The use of mechanical compression devices for CPR still remains controversial. In previous studies, a higher arterial pressure and cardiac perfusion pressure were obtained with mechanical CPR devices versus manual chest compression [22],[23]. A recent meta-analysis by Westfall et al. suggests the superiority of mechanical devices versus manual chest compression regarding ROSC [24]. However, there is insufficient evidence for the superiority of mechanical chest compression devices in terms of neurological outcome [25]. To our knowledge, we are the first to provide data on NIRS monitoring during mechanical and manual chest compression in OHCA. Kämärainen et al. could not show a significant increase in rSO2 by improving CPR with a feedback device (improved quality of manual chest compression) [15]. Whether this also applies to mechanical CPR devices has not been shown. In both patients where the device was applied, rSO2 values were increased by 12% and 19% compared to manual compression. This finding could support the theory that the use of mechanical CPR devices can achieve higher cerebral perfusion pressure compared to manual chest compression. However, we cannot rule out that increasing arterial CO2 might have influenced measured rSO2 values based on autoregulation of cerebral blood flow influenced by changing arterial CO2. The detected increase in measured rSO2 values during mechanical chest compressions could in theory also be explained by increasing arterial CO2[26].
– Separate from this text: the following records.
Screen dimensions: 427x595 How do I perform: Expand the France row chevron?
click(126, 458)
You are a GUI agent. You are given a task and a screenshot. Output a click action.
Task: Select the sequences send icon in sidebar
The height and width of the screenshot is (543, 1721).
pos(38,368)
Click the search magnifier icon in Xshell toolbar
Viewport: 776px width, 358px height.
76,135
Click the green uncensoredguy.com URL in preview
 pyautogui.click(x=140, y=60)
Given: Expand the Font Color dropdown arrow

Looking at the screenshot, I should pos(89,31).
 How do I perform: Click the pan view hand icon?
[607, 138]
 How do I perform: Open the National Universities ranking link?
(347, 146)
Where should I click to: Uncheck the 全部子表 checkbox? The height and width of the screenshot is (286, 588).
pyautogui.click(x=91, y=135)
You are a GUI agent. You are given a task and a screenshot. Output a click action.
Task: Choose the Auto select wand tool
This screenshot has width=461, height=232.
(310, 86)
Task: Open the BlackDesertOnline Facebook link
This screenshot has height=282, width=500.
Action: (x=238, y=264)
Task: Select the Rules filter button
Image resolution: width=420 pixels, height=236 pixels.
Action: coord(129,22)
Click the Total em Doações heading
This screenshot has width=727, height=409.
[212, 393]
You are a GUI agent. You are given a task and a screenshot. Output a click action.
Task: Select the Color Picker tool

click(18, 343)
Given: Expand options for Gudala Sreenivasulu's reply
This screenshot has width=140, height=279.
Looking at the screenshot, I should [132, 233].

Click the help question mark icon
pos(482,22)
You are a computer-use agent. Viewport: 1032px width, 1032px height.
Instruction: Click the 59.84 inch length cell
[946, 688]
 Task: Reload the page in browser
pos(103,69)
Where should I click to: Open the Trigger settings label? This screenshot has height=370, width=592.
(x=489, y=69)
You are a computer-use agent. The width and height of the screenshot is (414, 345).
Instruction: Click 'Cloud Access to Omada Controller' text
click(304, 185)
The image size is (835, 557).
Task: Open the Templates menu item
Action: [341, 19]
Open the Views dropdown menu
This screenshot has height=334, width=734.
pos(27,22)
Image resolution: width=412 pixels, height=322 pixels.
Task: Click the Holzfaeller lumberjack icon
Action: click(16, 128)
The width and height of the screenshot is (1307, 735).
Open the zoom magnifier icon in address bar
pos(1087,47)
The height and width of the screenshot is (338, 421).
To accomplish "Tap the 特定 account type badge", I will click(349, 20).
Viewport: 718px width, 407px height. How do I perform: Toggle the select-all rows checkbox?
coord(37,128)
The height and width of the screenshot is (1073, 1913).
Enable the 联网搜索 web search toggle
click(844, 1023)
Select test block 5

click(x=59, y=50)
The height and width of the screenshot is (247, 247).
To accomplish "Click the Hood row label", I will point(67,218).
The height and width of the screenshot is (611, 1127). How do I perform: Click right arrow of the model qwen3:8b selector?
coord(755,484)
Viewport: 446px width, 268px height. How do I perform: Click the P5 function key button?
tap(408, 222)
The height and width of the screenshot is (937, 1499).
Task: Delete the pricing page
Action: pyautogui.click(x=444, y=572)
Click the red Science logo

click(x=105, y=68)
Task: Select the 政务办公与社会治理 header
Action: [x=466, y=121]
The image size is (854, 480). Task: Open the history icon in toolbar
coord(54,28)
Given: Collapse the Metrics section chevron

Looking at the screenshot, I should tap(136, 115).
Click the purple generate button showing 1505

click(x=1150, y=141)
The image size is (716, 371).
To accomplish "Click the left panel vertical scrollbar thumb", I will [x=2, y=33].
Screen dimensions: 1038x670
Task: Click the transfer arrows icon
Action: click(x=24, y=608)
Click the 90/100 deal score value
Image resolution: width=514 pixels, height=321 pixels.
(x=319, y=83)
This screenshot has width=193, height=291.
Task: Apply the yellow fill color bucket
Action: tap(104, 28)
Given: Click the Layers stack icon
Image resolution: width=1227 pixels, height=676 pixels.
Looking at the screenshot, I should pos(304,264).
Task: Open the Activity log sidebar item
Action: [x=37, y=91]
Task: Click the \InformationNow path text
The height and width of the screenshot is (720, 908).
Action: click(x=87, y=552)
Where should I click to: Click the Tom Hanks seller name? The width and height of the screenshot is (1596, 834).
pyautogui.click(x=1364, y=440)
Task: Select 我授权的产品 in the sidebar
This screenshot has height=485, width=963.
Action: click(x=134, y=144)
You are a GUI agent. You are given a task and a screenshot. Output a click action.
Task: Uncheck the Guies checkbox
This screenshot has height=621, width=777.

During resuscitation, end-tidal CO2 values are also used as a surrogate parameter for arterial CO2 and thus as an indirect measurement of the achieved cardiac output during CPR. End-tidal CO2 during resuscitation is believed to be a quality marker of CPR performance [27]. In this study, end-tidal CO2 values during resuscitation were measured, but not recorded to the memory card due to technical reasons, and thus were not available for offline analysis, which limits our observational study.

Conclusions

Cerebral oximetry using NIRS for out-of-hospital cardiac arrest is feasible in a physician-staffed EMS. rSO2 monitoring can help detect ROSC and hemodynamic instabilities resulting in re-arrests. rSO2 values measured during application of a mechanical chest compression device were higher than during manual chest compression. Further investigations are needed to confirm whether these results can be explained by improved cerebral perfusion.